In a recent press release, Sen. Kyle Loveless (R-Oklahoma City) made some claims about how much Oklahoma might be able to improve teacher salaries through school consolidation. He said, “The state of Oregon has the exact same population as Oklahoma but more students and yet has only 200 school districts. I don’t find it a coincidence that their average teacher pay is $12,000 more than Oklahoma’s.”
Sen. Loveless is right that it’s not a coincidence, but he’s missed the mark on the reason why.
First of all, Oregon doesn’t have more students than Oklahoma. This year’s Fall enrollment in Oregon K-12 public schools was 567,098 students. That’s more than 114,000 fewer students than the 681,578 enrolled in Oklahoma.
Second, even with so many fewer students Oregon provides more funding for education. The most recent Census data shows that in fiscal year 2012 Oregon spent $5.54 billion dollars on K-12 public schools, about 10 percent more than the $5.02 billion spent in Oklahoma (these numbers include all state, federal, and local funding). On a per pupil basis, that means Oregon spent a full 27 percent more than Oklahoma. Oregon even spent more per pupil on administration ($731 in Oregon, compared to $664 in Oklahoma).
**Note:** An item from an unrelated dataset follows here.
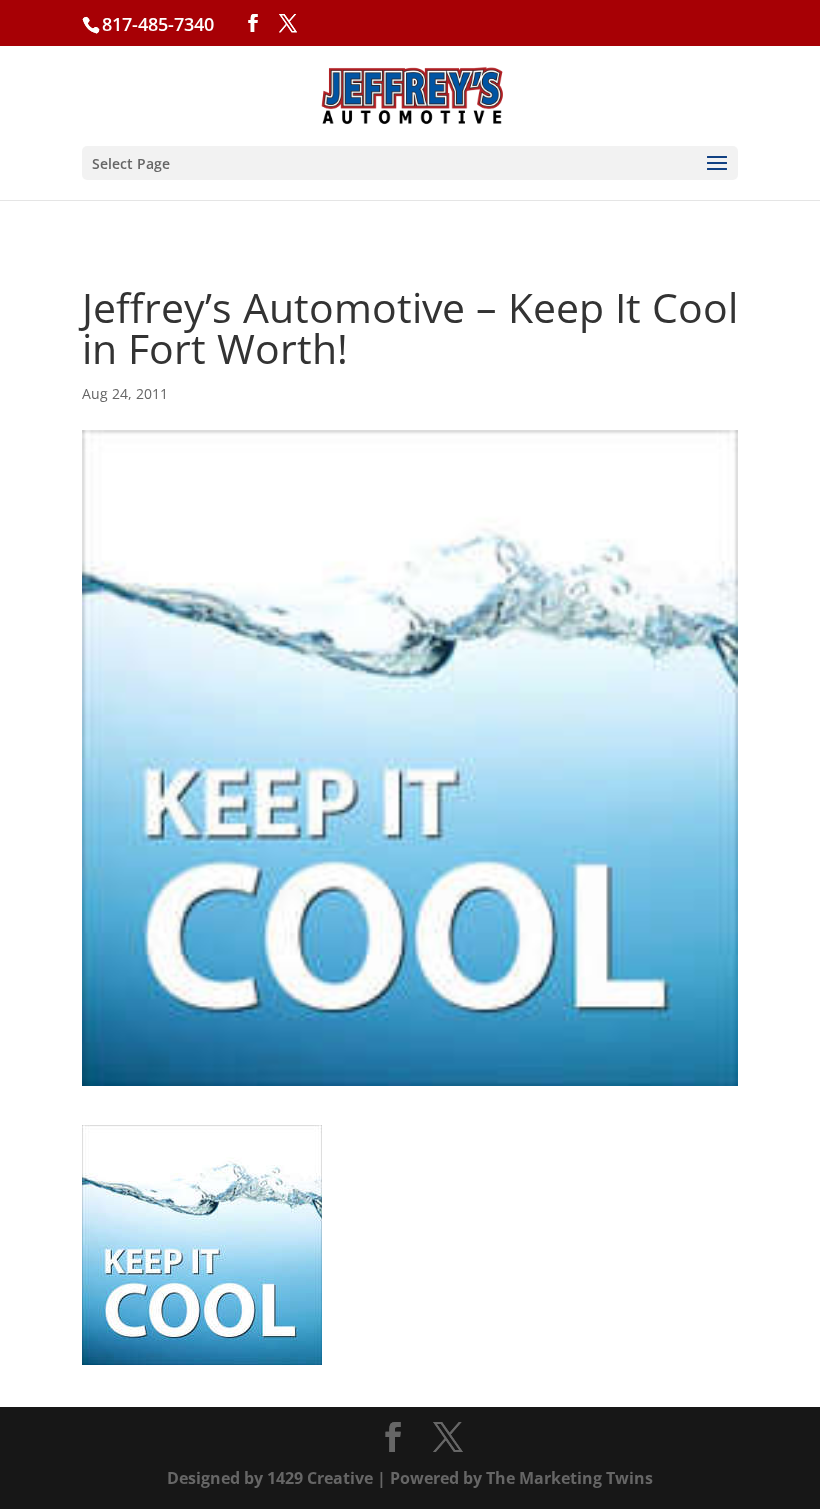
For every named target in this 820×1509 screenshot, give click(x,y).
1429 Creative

As we’ve explained before, there’s simply not enough money to be found in cutting administration to significantly improve Oklahoma’s rankings for spending on instruction. Voluntary consolidation of some districts could make sense — indeed, it’s already happening. But Sen. Loveless and other legislators who try to claim school consolidation is an alternative to increasing overall funding do not pass the fact check.